Tips for getting the most from your time:
- Be realistic. Allow the time it really takes you to get ready in the morning, not the time you think it should take.
- Don't cheat on your sleep. Your body always wins.
- Don't let the odd hour between classes get lost! Use it for review, library time, or necessary errands.
- Pay attention to your best hours, and arrange your study hours then.
- Don't attempt marathon study sessions. Two 2-hour sessions separated by a long break will be more efficient than one long session. You'll only concentrate for about two hours anyway.
- Schedule ahead; set intermediate tasks and goals.
- Put your hardest subject first, your easiest (usually your favorite) last. Interest will pull you through when stamina begins to wane.
- Review, and then review again — a great thing to do with odd bits of time; also good at the end of the day, say 9:30-10:00 p.m., when you start to droop.
- Don't waste time being stuck.
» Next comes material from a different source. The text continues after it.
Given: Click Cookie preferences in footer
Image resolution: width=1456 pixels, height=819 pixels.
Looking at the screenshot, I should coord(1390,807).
Call a study-buddy for help, or put the work aside for a while and come at it fresh.
- If you find that you're not sticking to your schedule, pay attention to the things that are getting in the way. You may have left something important out of your weekly planning — adequate travel time between classes and work, for example, or enough time for errands. Or you may need to make a change in your habits, like moving your study place away from the telephone or TV, or doing something active after classes before you hit the books. You may also find that you're unhappy with your week, even though you've worked hard and accomplished most of your goals. This may be a sign that you aren't spending time on the things that are most important to you. Re-think your values. What things matter most to you right now? Are you making time for them each week? Pay attention to what works and what doesn't.
Remember, the way you spend your time reflects your values. Three hours a day watching soaps? That could be an hour with your books, an hour with your bike, and an hour with a good friend.
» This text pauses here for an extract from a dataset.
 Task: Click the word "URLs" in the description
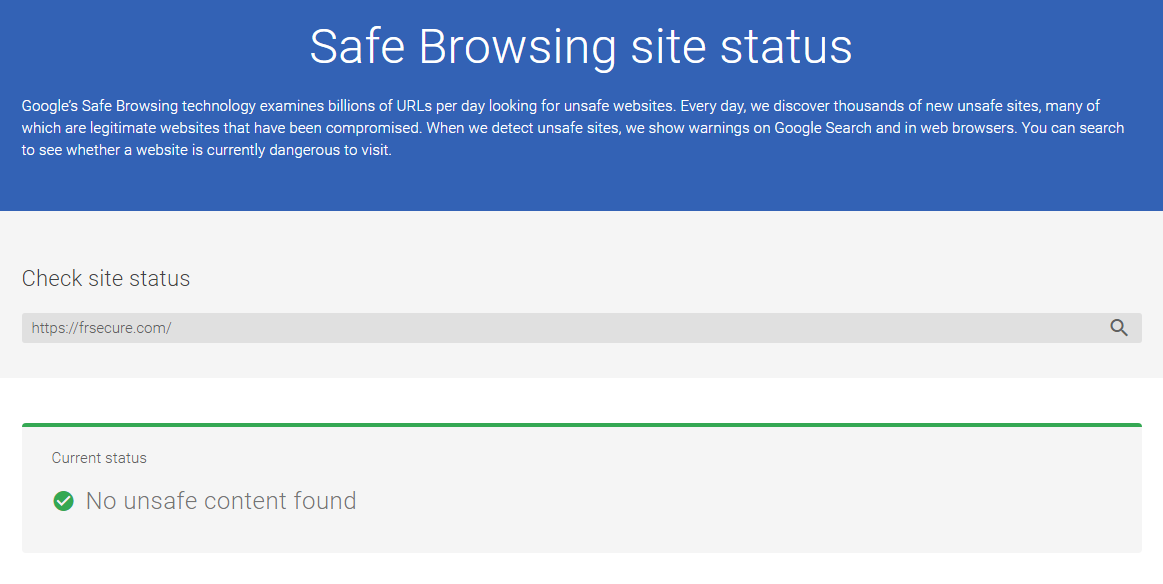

On a blank master schedule:
- Write each class (for example, "SOC 271") in all the time blocks that you spend attending classes, labs, study groups, or workshops.
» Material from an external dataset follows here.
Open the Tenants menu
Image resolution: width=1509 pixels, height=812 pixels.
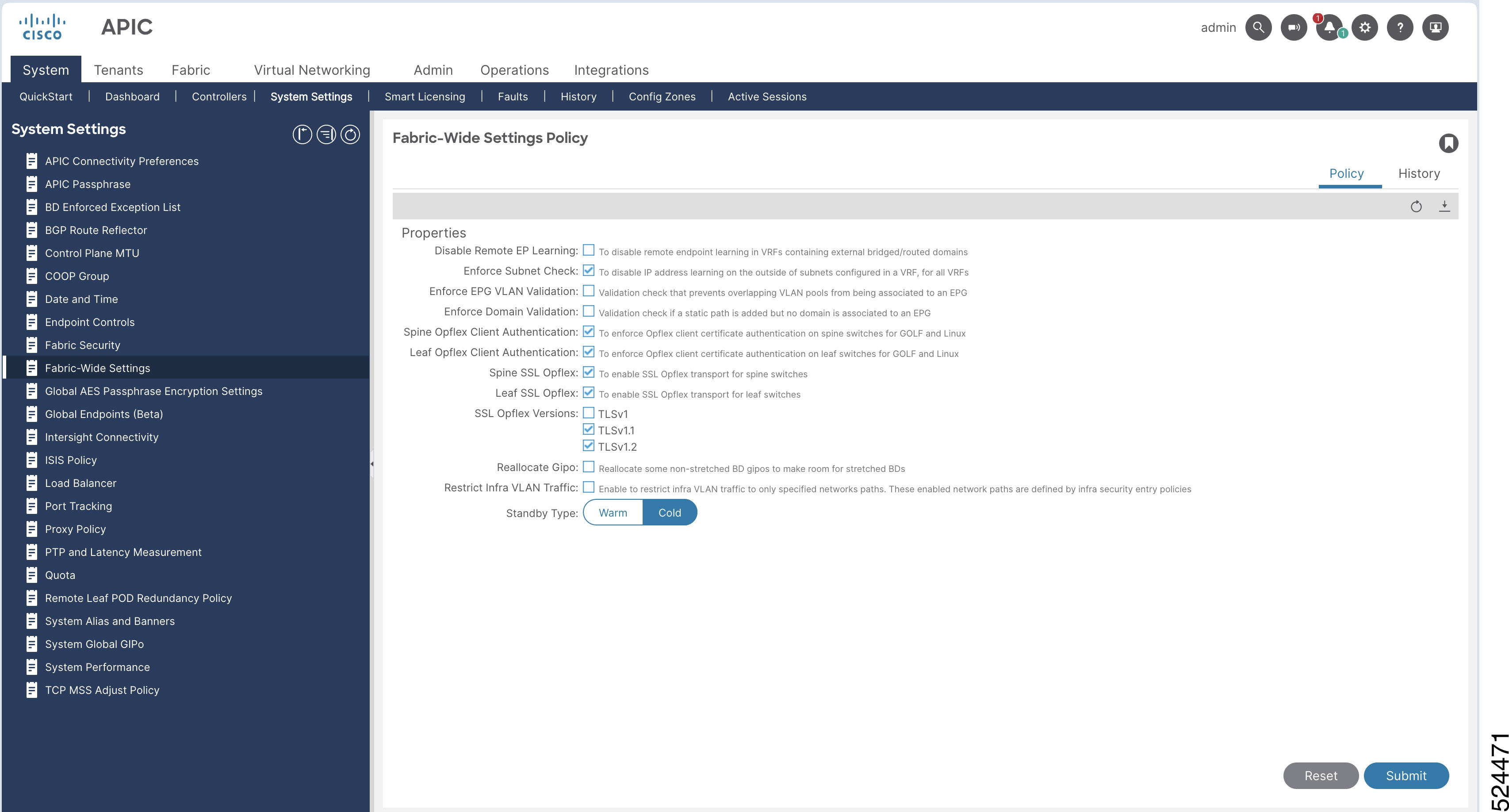coord(119,70)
- Write "Work" in the appropriate time blocks.
- Write "Trans" in those portions of the time blocks in which you travel to and from campus and to and from work.
- Block off with an X realistic amounts of time for breakfast, lunch, and dinner.
- Block off and write F-H in blocks of time committed to inflexible family/household responsibilities or personal care (for example, laundry, pick up sister, cook, shower).
- The empty time blocks are those available for study time and leisure activities. Always schedule study time before you schedule leisure time.
- Block off 2-3 hours of study time during the week for every credit you're taking. For example, if you're taking 15 credits you should block off 30-45 hours of study time during the week.
- Try to keep study hours as close to corporate hours as possible: 8 a.m. – 5 p.m.
- Finally, any left-over hours are your own to do with as you please. Reward yourself for your efforts.
Evaluate your master schedule
After a week or two, evaluate your master schedule. Ask the following questions:
- Did you over- or underestimate the amount of time you needed to study for each course?
- Did you find some conflicts? Can they be resolved?
- Did you find some scheduled study times inconvenient? Can they be rearranged?
- Did the master schedule help you to get more work done?
- Don't overdo it.
- Keep your schedule realistic.
- Set priorities.
- Be flexible and allow for trade-offs.
- Remember to allow for more study time during midterms and finals.
- Study some every day.
Much of this material comes from Active Learning: A Study Skills Worktext by Rory Donnelly (1990).